For more than 40 years, Howard Fischer Associates has helped leaders to secure executive positions in companies where they will thrive over the long term. During that time, we’ve worked with a range of experienced and successful candidates, those who have proven themselves to be valuable assets in the workplace. Being a successful job candidate is very similar to being a successful business person. It requires preparation, strategic thinking, and a vision for the end game. Whether you see yourself as an active or a passive candidate, if you agree to an interview you need to go in prepared. It is well understood that that means reading up on the company and the interviewers so that you can come across informed. What is less well understood, is that a candidate also needs to have a strategy going into the discussion and a game plan for subsequent rounds of interviews.

A candidate strategy such as this has three vectors. The first vector defines what you want to learn in each meeting in order to decide if you want to invest additional time in follow-up discussions. Think through what is most important to you as a candidate and what it is that would make a real difference to you in terms of your career satisfaction. Understand your own motivation for taking the meeting.

What does this new company and opportunity represent that your current company does not?  A better company culture? A stronger and more defensible market position? Accelerated company growth trajectory? Expanded responsibilities? Material increase in compensation? If you understand your own motivations, then you can ask better, more pertinent, and more strategic questions.

This strategy applies to every meeting, from the initial conversation with the recruiter, to the final discussion and offer presentation by the hiring executive. Taking this to heart, it behooves you to better understand who you will be meeting in an interview so that you can ask questions best suited to their role and experience. Certainly, some questions span across functions, but to ask the same questions of every executive neither projects innovative nor strategic thought. Depending on who you are speaking with and where you are in the process, “what you want to learn” changes.
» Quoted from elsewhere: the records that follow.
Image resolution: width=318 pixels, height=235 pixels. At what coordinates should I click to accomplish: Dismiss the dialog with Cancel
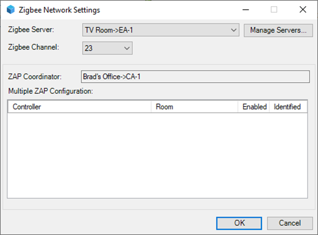pos(290,223)
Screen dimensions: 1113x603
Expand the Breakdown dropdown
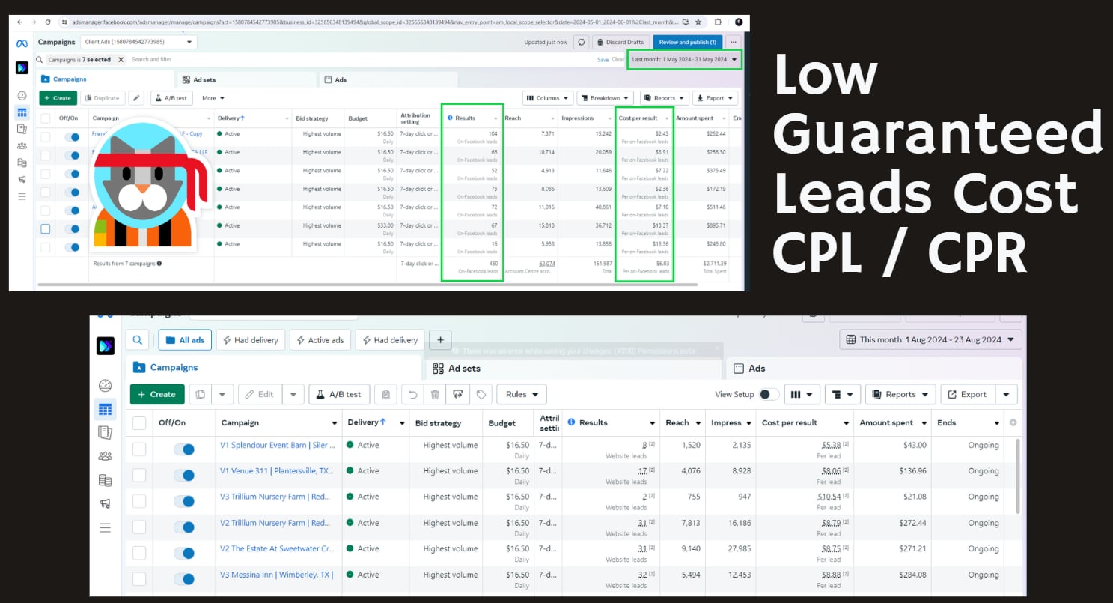pos(605,98)
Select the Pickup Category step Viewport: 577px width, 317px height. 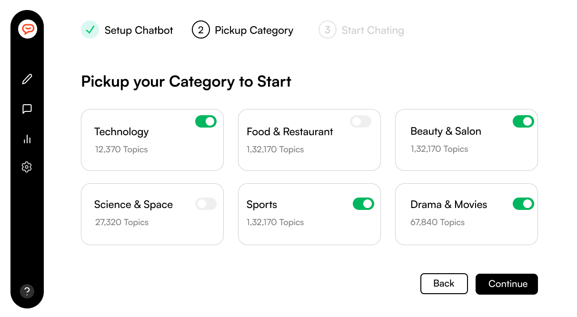[254, 30]
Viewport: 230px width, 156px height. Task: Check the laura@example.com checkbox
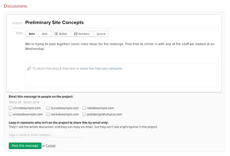pyautogui.click(x=48, y=108)
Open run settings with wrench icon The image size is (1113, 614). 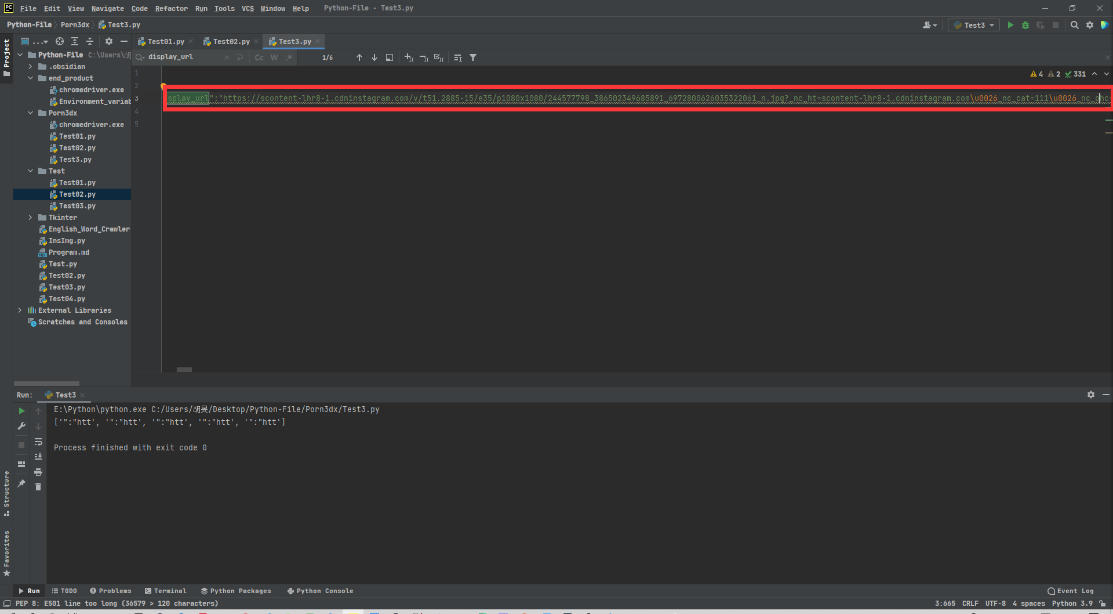point(21,426)
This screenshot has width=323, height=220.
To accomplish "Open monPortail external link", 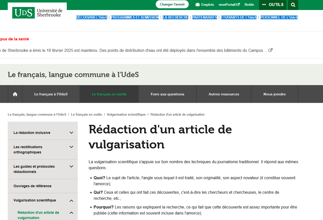I will click(229, 5).
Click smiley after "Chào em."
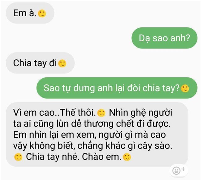This screenshot has height=180, width=201. pos(127,157)
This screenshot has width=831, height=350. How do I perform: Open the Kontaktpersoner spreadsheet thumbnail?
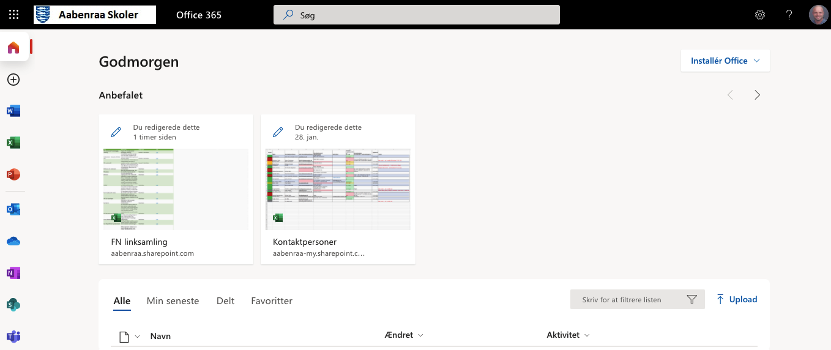(338, 189)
The second vector is the personal impression of your brand that you want to leave the interviewer with when the meeting is over. Similar to tailoring your questions to suit the interviewer, your strategy around the impression you want to leave also needs to change. If you are speaking to the CEO, you might want to be sure to project strategic thought, success, executive presence, and leadership. Alternatively, if you are speaking to a potential peer, you want that individual to leave your meeting thinking, “I can enjoy working with this person. They are a subject matter expert in their discipline, and I can see them fitting positively into the culture of the company.” Specific to the audience, think through what is important to them and prepare your presentation on how you specifically satisfy that requirement.

The third and final vector of the strategy is to think through which aspects of your background the interviewer might be most interested in. What would be most relevant to them in your background either professionally, experientially, or culturally as they assess your fit with the job and the team. Think through the requirements of the role and the business problems that you will be asked to solve. How do these demands affect your interviewer personally and what have you done related to that that you can share to garner his support? Come up with specific examples beforehand and consider how you want to present those examples with clarity and conciseness. Get ahead of your interviewer and minimize the need to improvise under pressure.

In closing, whether you ultimately accept an offer or not, your candidate strategy will help you gather the right details and facts about the company so that you can make an informed and rational career decision. Own your participation in the process. Be strategic. Control the outcome.